**WHAT TO WORK ON**
Render the records below as a Markdown table with the columns Row and Line, numbering each non-blank line in order and leaving blank lines out.

--- start ---

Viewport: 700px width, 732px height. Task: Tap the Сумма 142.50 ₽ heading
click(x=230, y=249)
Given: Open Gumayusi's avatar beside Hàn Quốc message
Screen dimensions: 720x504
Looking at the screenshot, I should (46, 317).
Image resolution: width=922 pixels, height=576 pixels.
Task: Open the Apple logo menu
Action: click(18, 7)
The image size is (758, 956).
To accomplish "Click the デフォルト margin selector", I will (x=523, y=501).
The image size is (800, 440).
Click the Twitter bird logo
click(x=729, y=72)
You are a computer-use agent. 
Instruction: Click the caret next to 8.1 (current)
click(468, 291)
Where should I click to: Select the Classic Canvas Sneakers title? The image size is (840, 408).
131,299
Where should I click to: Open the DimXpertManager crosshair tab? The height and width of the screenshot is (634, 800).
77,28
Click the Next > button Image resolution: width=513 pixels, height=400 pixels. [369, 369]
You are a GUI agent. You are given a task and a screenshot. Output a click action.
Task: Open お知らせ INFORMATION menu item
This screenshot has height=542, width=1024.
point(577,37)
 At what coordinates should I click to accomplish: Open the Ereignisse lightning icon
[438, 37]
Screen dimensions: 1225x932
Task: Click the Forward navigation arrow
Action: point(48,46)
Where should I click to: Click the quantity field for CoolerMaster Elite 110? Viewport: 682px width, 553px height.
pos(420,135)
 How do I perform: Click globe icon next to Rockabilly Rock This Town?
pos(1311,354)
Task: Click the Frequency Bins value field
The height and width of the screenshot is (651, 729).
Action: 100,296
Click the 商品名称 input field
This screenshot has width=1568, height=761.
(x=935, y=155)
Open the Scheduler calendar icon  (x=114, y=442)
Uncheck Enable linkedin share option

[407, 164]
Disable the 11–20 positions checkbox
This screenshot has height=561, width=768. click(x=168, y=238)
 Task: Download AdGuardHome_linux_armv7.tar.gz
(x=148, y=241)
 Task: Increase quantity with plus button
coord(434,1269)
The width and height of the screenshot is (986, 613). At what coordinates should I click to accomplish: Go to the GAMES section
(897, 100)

--- end ---

**RESULT**
| Row | Line |
|---|---|
| 1 | Viewport: 700px width, 732px height. Task: Tap the Сумма 142.50 ₽ heading |
| 2 | click(x=230, y=249) |
| 3 | Given: Open Gumayusi's avatar beside Hàn Quốc message |
| 4 | Screen dimensions: 720x504 |
| 5 | Looking at the screenshot, I should (46, 317). |
| 6 | Image resolution: width=922 pixels, height=576 pixels. |
| 7 | Task: Open the Apple logo menu |
| 8 | Action: click(18, 7) |
| 9 | The image size is (758, 956). |
| 10 | To accomplish "Click the デフォルト margin selector", I will (x=523, y=501). |
| 11 | The image size is (800, 440). |
| 12 | Click the Twitter bird logo |
| 13 | click(x=729, y=72) |
| 14 | You are a computer-use agent.  |
| 15 | Instruction: Click the caret next to 8.1 (current) |
| 16 | click(468, 291) |
| 17 | Where should I click to: Select the Classic Canvas Sneakers title? The image size is (840, 408). |
| 18 | 131,299 |
| 19 | Where should I click to: Open the DimXpertManager crosshair tab? The height and width of the screenshot is (634, 800). |
| 20 | 77,28 |
| 21 | Click the Next > button Image resolution: width=513 pixels, height=400 pixels. [369, 369] |
| 22 | You are a GUI agent. You are given a task and a screenshot. Output a click action. |
| 23 | Task: Open お知らせ INFORMATION menu item |
| 24 | This screenshot has height=542, width=1024. |
| 25 | point(577,37) |
| 26 |  At what coordinates should I click to accomplish: Open the Ereignisse lightning icon |
| 27 | [438, 37] |
| 28 | Screen dimensions: 1225x932 |
| 29 | Task: Click the Forward navigation arrow |
| 30 | Action: point(48,46) |
| 31 | Where should I click to: Click the quantity field for CoolerMaster Elite 110? Viewport: 682px width, 553px height. |
| 32 | pos(420,135) |
| 33 |  How do I perform: Click globe icon next to Rockabilly Rock This Town? |
| 34 | pos(1311,354) |
| 35 | Task: Click the Frequency Bins value field |
| 36 | The height and width of the screenshot is (651, 729). |
| 37 | Action: 100,296 |
| 38 | Click the 商品名称 input field |
| 39 | This screenshot has width=1568, height=761. |
| 40 | (x=935, y=155) |
| 41 | Open the Scheduler calendar icon  (x=114, y=442) |
| 42 | Uncheck Enable linkedin share option |
| 43 | [407, 164] |
| 44 | Disable the 11–20 positions checkbox |
| 45 | This screenshot has height=561, width=768. click(x=168, y=238) |
| 46 |  Task: Download AdGuardHome_linux_armv7.tar.gz |
| 47 | (x=148, y=241) |
| 48 |  Task: Increase quantity with plus button |
| 49 | coord(434,1269) |
| 50 | The width and height of the screenshot is (986, 613). At what coordinates should I click to accomplish: Go to the GAMES section |
| 51 | (897, 100) |